== Provided entries

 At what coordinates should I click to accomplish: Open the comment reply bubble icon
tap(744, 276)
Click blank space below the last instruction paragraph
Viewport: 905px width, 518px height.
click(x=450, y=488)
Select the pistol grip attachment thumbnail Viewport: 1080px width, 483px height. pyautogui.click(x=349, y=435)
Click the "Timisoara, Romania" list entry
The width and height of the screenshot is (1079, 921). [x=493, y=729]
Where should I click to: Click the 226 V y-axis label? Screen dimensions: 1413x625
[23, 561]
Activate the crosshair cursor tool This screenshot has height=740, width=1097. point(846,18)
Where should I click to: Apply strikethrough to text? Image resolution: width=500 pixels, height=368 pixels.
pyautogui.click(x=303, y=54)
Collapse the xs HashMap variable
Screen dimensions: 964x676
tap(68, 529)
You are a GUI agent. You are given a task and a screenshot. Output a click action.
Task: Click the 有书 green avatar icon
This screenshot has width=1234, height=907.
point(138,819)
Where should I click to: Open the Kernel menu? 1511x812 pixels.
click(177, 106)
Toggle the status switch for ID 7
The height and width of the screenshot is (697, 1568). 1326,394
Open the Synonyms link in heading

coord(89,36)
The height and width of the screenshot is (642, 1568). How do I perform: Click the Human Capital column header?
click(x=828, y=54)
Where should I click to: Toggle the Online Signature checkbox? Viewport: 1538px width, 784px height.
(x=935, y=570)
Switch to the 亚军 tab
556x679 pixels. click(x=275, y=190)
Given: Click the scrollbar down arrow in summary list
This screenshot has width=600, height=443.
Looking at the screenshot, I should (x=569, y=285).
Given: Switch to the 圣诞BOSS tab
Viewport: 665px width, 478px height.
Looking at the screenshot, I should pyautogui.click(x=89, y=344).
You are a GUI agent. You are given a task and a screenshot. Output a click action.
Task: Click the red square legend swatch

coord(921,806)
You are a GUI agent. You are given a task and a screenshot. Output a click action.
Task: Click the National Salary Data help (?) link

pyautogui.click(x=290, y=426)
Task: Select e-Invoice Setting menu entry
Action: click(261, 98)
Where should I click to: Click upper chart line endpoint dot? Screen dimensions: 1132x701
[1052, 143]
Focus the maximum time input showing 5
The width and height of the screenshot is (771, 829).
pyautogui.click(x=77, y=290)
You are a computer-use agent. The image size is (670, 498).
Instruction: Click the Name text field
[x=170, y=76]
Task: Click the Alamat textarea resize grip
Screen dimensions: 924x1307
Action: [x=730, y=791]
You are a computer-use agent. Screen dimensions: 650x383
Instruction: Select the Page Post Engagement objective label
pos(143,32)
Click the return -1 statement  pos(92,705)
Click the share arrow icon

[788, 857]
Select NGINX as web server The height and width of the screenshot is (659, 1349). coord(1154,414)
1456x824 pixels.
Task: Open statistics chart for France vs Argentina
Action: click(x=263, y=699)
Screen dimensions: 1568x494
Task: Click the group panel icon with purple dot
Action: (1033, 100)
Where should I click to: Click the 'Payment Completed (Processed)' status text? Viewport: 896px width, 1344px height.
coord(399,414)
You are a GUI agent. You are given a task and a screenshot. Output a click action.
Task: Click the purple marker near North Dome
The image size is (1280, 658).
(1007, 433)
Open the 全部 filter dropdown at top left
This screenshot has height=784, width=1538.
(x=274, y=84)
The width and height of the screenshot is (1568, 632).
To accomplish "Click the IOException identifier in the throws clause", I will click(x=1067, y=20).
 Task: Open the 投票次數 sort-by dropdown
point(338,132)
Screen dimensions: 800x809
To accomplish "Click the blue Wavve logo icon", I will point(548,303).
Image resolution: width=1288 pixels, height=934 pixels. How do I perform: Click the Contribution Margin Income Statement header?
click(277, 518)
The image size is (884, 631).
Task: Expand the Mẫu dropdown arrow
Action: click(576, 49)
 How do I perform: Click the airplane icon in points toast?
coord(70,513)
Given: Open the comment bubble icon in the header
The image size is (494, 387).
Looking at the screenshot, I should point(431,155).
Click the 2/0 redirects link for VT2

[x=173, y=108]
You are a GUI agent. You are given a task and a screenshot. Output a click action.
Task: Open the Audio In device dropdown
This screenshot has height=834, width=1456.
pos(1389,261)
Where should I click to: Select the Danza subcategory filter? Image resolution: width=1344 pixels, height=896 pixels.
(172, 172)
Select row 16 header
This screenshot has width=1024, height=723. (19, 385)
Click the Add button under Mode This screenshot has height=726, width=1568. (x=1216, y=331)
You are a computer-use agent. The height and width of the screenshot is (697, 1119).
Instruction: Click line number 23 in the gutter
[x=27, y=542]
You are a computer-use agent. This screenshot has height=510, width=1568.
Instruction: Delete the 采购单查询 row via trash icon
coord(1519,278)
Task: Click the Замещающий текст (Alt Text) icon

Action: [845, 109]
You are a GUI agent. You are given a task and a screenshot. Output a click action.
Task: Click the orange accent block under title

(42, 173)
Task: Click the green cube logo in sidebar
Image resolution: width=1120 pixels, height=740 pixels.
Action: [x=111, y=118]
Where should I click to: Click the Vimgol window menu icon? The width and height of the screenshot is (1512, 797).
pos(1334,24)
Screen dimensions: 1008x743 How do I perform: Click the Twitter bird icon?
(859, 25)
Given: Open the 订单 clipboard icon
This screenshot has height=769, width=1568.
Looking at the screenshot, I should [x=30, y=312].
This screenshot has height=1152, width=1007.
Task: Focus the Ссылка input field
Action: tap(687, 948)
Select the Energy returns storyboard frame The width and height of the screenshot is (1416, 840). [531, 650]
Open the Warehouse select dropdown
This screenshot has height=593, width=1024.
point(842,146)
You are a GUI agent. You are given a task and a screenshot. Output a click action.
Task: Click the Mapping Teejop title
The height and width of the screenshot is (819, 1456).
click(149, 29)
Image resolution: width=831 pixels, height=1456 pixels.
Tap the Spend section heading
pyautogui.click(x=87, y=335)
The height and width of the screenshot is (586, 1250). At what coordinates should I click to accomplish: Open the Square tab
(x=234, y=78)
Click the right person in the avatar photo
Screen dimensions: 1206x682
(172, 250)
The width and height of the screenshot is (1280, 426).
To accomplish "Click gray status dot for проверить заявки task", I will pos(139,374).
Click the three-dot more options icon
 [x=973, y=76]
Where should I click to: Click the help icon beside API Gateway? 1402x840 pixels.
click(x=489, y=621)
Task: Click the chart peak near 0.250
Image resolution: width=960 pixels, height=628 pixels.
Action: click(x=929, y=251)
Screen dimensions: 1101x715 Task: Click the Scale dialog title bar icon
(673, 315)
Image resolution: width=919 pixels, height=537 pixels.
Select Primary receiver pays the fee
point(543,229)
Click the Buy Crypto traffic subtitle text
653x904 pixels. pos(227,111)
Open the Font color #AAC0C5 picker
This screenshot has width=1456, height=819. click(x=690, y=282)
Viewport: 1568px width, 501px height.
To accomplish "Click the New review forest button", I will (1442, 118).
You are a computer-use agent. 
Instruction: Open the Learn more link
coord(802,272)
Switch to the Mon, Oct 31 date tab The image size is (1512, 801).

====

Given instruction: Convert the listing above, from its first line through the line containing "click(177, 106)", into a Markdown table with the columns Row and Listing line. Put one line per row, number the rows, and omit any blank lines.

Response for this exercise:
| Row | Listing line |
|---|---|
| 1 |  At what coordinates should I click to accomplish: Open the comment reply bubble icon |
| 2 | tap(744, 276) |
| 3 | Click blank space below the last instruction paragraph |
| 4 | Viewport: 905px width, 518px height. |
| 5 | click(x=450, y=488) |
| 6 | Select the pistol grip attachment thumbnail Viewport: 1080px width, 483px height. pyautogui.click(x=349, y=435) |
| 7 | Click the "Timisoara, Romania" list entry |
| 8 | The width and height of the screenshot is (1079, 921). [x=493, y=729] |
| 9 | Where should I click to: Click the 226 V y-axis label? Screen dimensions: 1413x625 |
| 10 | [23, 561] |
| 11 | Activate the crosshair cursor tool This screenshot has height=740, width=1097. point(846,18) |
| 12 | Where should I click to: Apply strikethrough to text? Image resolution: width=500 pixels, height=368 pixels. |
| 13 | pyautogui.click(x=303, y=54) |
| 14 | Collapse the xs HashMap variable |
| 15 | Screen dimensions: 964x676 |
| 16 | tap(68, 529) |
| 17 | You are a GUI agent. You are given a task and a screenshot. Output a click action. |
| 18 | Task: Click the 有书 green avatar icon |
| 19 | This screenshot has width=1234, height=907. |
| 20 | point(138,819) |
| 21 | Where should I click to: Open the Kernel menu? 1511x812 pixels. |
| 22 | click(177, 106) |